- Promotional poster
- Hangul: 트리거
- Lit.: Trigger
- RR: Teurigeo
- MR: T'ŭrigŏ
- Genre: Workplace comedy; Crime thriller;
- Written by: Kim Gi-ryang
- Directed by: Yoo Sun-dong [ko]
- Starring: Kim Hye-soo; Jung Sung-il; Joo Jong-hyuk;
- Music by: Primary
- Country of origin: South Korea
- Original language: Korean
- No. of episodes: 12

Production
- Executive producers: Jo Ji-hoon; Park Seong-hye; Kim Moo-ryung;
- Production companies: KeyEast; Ordinary Gem; Banzakbanzak Film Production;

Original release
- Network: Disney+
- Release: January 15 – February 19, 2025

= Unmasked (TV series) =

2025 South Korean television series

Unmasked is a 2025 South Korean workplace comedy crime thriller television series written by Kim Gi-ryang, directed by Yoo Sun-dong, and starring Kim Hye-soo, Jung Sung-il, and Joo Jong-hyuk.
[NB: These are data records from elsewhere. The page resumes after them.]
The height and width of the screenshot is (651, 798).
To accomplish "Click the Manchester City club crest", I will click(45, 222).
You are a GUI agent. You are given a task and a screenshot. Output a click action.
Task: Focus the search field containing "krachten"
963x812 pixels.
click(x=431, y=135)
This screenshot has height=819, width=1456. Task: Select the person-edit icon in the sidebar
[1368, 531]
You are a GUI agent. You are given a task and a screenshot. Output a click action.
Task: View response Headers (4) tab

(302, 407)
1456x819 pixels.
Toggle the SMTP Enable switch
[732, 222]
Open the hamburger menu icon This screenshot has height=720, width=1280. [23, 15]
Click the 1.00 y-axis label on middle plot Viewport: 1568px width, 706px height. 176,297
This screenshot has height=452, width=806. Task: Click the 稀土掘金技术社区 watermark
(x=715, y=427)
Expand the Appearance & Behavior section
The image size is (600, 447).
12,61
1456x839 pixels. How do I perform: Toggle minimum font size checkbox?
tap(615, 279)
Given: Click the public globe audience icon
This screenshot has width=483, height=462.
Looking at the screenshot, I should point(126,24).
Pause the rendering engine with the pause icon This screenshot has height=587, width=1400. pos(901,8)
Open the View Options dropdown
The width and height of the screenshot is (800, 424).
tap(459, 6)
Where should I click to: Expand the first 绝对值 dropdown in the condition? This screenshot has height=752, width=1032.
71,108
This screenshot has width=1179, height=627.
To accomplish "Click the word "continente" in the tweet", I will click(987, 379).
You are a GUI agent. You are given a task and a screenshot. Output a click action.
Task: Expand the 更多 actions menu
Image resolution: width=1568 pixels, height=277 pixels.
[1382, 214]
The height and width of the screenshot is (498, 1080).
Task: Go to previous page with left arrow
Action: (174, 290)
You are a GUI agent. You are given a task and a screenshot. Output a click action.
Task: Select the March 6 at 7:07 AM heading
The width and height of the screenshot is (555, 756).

Set in modern-day Seoul, the series follows a team of investigative journalists racing against the clock to save their careers. It was released on Disney+ from January 15, to February 19, 2025.

== Synopsis ==
A group of investigative journalists are in danger of losing their jobs after releasing a highly contentious report that enraged sponsors. Solving a 20-year-old cold case involving the enigmatic disappearance of a well-known actor is the team's last chance to salvage their careers. The group is pushed to the limit and forced to face the moral conundrums of their line of work as they pursue the investigation further and discover a web of secrets and conspiracies.

== Cast and characters ==
- Kim Hye-soo as Oh So-ryong
 A passionate team leader PD of Trigger program that fiercely pursues cases and accidents that even the prosecution and the police cannot solve.
- Jung Sung-il as Han Do
 A rookie PD with zero social skills.
- Joo Jong-hyuk as Kang Gi-ho
 The youngest PD on the Trigger team.

== Production ==
=== Development ===
Yoo Sun-dong PD took the megaphone right after finishing the filming for The Uncanny Counter 2: Counter Punch (2023). KeyEast signed a production supply contract with The Walt Disney Company Korea.

=== Casting ===
Kim Hye-soo and Jung Sung-il were cast in June and November 2023, respectively. Kim and Jung along with Joo Jong-hyuk were confirmed to appear after Disney+ released the actors' still cuts in February 2024.

=== Filming ===
Principal photography began in January 2024.

== Release ==
Disney+ announced that Unmasked was one of the five Korean originals slated to be released in 2024. The series was supposed to be released in the second half of 2024, but due to lineup changes it was moved to 2025. It was confirmed to premiere on January 15, 2025.